- DATA EXCERPTS:
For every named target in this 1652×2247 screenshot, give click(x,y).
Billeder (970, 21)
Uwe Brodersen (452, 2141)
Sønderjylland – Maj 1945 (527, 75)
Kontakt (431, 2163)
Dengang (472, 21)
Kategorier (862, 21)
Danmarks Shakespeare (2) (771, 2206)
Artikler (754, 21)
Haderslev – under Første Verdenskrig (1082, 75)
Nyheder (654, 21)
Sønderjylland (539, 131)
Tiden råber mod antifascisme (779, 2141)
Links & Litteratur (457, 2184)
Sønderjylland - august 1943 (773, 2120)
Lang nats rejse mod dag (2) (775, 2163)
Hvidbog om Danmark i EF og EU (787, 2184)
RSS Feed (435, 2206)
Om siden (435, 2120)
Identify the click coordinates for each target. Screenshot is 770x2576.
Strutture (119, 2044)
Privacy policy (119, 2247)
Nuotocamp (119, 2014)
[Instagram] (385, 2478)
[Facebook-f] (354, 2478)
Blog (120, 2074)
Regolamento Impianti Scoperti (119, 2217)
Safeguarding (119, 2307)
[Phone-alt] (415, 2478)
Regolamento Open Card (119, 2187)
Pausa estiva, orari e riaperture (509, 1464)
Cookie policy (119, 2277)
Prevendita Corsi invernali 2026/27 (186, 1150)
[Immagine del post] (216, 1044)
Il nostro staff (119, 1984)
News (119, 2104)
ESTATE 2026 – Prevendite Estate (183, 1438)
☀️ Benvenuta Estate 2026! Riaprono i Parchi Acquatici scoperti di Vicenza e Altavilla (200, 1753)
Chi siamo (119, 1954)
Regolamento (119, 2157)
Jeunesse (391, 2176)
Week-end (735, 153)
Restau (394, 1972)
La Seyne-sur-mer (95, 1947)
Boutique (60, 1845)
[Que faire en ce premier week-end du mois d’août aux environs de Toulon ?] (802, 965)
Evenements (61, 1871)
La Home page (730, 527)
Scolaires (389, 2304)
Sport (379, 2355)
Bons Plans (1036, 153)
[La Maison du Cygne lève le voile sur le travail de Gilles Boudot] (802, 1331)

- WHAT NEEDS TO BE DONE:
Reproduce all of the material verbatim.

- YOUR RESPONSE:
For every named target in this 1652×2247 screenshot, give click(x,y).
Billeder (970, 21)
Uwe Brodersen (452, 2141)
Sønderjylland – Maj 1945 (527, 75)
Kontakt (431, 2163)
Dengang (472, 21)
Kategorier (862, 21)
Danmarks Shakespeare (2) (771, 2206)
Artikler (754, 21)
Haderslev – under Første Verdenskrig (1082, 75)
Nyheder (654, 21)
Sønderjylland (539, 131)
Tiden råber mod antifascisme (779, 2141)
Links & Litteratur (457, 2184)
Sønderjylland - august 1943 (773, 2120)
Lang nats rejse mod dag (2) (775, 2163)
Hvidbog om Danmark i EF og EU (787, 2184)
RSS Feed (435, 2206)
Om siden (435, 2120)
Identify the click coordinates for each target. Screenshot is 770x2576.
Strutture (119, 2044)
Privacy policy (119, 2247)
Nuotocamp (119, 2014)
[Instagram] (385, 2478)
[Facebook-f] (354, 2478)
Blog (120, 2074)
Regolamento Impianti Scoperti (119, 2217)
Safeguarding (119, 2307)
[Phone-alt] (415, 2478)
Regolamento Open Card (119, 2187)
Pausa estiva, orari e riaperture (509, 1464)
Cookie policy (119, 2277)
Prevendita Corsi invernali 2026/27 (186, 1150)
[Immagine del post] (216, 1044)
Il nostro staff (119, 1984)
News (119, 2104)
ESTATE 2026 – Prevendite Estate (183, 1438)
☀️ Benvenuta Estate 2026! Riaprono i Parchi Acquatici scoperti di Vicenza e Altavilla (200, 1753)
Chi siamo (119, 1954)
Regolamento (119, 2157)
Jeunesse (391, 2176)
Week-end (735, 153)
Restau (394, 1972)
La Seyne-sur-mer (95, 1947)
Boutique (60, 1845)
[Que faire en ce premier week-end du mois d’août aux environs de Toulon ?] (802, 965)
Evenements (61, 1871)
La Home page (730, 527)
Scolaires (389, 2304)
Sport (379, 2355)
Bons Plans (1036, 153)
[La Maison du Cygne lève le voile sur le travail de Gilles Boudot] (802, 1331)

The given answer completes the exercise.